本文:
# # #

先日、テレビで心霊体験の再現VTRを観てしまった。

もうそんな時期なんですね。
早すぎません?

何の気なしに観ていたら
「あ、これダメなヤツ」
と気付いたのですぐに違うチャンネルに変えました。

心霊系は苦手です。

そんな怖がりな私でも、1度だけ不思議な体験をしたことがあります。
20代の頃、友人の家に泊まった日のことです。
深夜2時くらいでした。
少し小腹が空いた私たちは、友人の車に乗り、コンビニに向かいました。
友人の家からコンビニまでは少し距離があり、車で片道10分くらいだったと思います。
暖機をしておいた車内は乗り込んだ時にはすでに暖かく、コンビニにつく前に私はウトウトしていました。

「寝ていてもいいよ。何が欲しい?」
「甘くない飲み物」
「オッケー」

コンビニに着くと友人は私を車内に残し一人で店内に。
私はシートを倒し再び眠りに…。
しかし、友人のカーステレオから聞こえてくる深夜ラジオの音楽がやけに大きく感じられ、身体を起こし音量を下げようとした瞬間…。

まっしろで体温を感じさせない手首から先だけの手が、スーッと浮かび上がりカーステレオのスイッチを消したのです。

そして、そのままスイッと消えました。

目の前で起きた出来事にあっけにとられた私は、すっかり眠気も冷め呆然としていました。
しかし、もっと不思議だったのはそれを全く怖く感じなかったこと…。
何だったんでしょうね。

さて、今回ご紹介する小説は「かたみ歌」
ほんのり怖い短編集です。

では、あらすじを簡単に

舞台は昭和30~40年代の東京・下町のアカシア商店街の周辺。
アーケードのある商店街のレコード店からは、古い流行り歌の「アカシアの雨がやむとき」がテーマソングのように流れています。
殺人事件の起きたラーメン屋の様子を、電柱の陰から窺う若い男の正体は?
(紫陽花のころ)

# # #

データセット:
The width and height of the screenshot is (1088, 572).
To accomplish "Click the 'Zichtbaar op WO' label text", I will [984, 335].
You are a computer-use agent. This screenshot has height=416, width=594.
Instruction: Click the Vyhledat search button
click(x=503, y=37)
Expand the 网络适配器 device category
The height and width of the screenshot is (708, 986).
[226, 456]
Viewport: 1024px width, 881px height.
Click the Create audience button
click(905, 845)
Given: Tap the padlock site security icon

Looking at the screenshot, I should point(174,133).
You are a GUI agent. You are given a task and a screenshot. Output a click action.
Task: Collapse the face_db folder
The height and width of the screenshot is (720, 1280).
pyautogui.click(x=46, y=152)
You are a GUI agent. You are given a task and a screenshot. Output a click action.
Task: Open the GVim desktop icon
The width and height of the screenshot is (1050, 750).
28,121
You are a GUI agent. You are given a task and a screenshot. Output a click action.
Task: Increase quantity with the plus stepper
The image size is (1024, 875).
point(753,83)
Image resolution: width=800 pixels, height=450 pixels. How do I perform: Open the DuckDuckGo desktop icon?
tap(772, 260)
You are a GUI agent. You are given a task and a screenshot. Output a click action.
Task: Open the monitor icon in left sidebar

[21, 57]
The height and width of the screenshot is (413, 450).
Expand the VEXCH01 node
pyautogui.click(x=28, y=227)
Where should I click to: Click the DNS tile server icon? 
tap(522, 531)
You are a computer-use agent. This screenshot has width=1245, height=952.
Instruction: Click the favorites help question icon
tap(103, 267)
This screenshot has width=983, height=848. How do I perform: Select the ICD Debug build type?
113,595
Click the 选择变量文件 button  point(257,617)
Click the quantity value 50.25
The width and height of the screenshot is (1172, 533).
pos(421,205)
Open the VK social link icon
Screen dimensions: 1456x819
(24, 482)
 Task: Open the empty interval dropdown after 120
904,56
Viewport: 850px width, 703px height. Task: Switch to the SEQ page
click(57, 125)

# # #

課題の内容:
a. 本文では、友人の家からコンビニまで車で片道どのくらいかかったとされていますか。
b. 本文の「さて、今回ご紹介する小説は「かたみ歌」」から「殺人事件の起きたラーメン屋の様子を、電柱の陰から窺う若い男の正体は?」までを、一字も変えずにそのまま書き写してください。
c. 次の(i)〜(iii)が本文の内容と合っているかどうか、それぞれ「はい」か「いいえ」で答えてください。判断の根拠となる本文の言葉も、そのまま引用してください。
(i) 筆者は心霊体験の再現VTRを最後まで観た。
(ii) 筆者の不思議な体験は、20代の頃に友人の家に泊まった日のことだった。
(iii) 筆者は浮かび上がった手を見て、とても怖いと感じた。

課題ごとの回答:
a. 片道10分くらいです。

b.
さて、今回ご紹介する小説は「かたみ歌」
ほんのり怖い短編集です。

では、あらすじを簡単に

舞台は昭和30~40年代の東京・下町のアカシア商店街の周辺。
アーケードのある商店街のレコード店からは、古い流行り歌の「アカシアの雨がやむとき」がテーマソングのように流れています。
殺人事件の起きたラーメン屋の様子を、電柱の陰から窺う若い男の正体は?

c.
(i) いいえ。「すぐに違うチャンネルに変えました」
(ii) はい。「20代の頃、友人の家に泊まった日のことです」
(iii) いいえ。「もっと不思議だったのはそれを全く怖く感じなかったこと」